<<<<
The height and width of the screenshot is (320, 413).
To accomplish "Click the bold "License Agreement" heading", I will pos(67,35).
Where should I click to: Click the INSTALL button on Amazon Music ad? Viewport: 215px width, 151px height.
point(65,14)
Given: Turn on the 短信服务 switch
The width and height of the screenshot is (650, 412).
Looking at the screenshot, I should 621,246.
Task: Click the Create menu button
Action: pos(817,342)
>>>>
• Action item:
In full and without alteration, return every line above.

• Answer area:
The height and width of the screenshot is (320, 413).
To accomplish "Click the bold "License Agreement" heading", I will pos(67,35).
Where should I click to: Click the INSTALL button on Amazon Music ad? Viewport: 215px width, 151px height.
point(65,14)
Given: Turn on the 短信服务 switch
The width and height of the screenshot is (650, 412).
Looking at the screenshot, I should 621,246.
Task: Click the Create menu button
Action: pos(817,342)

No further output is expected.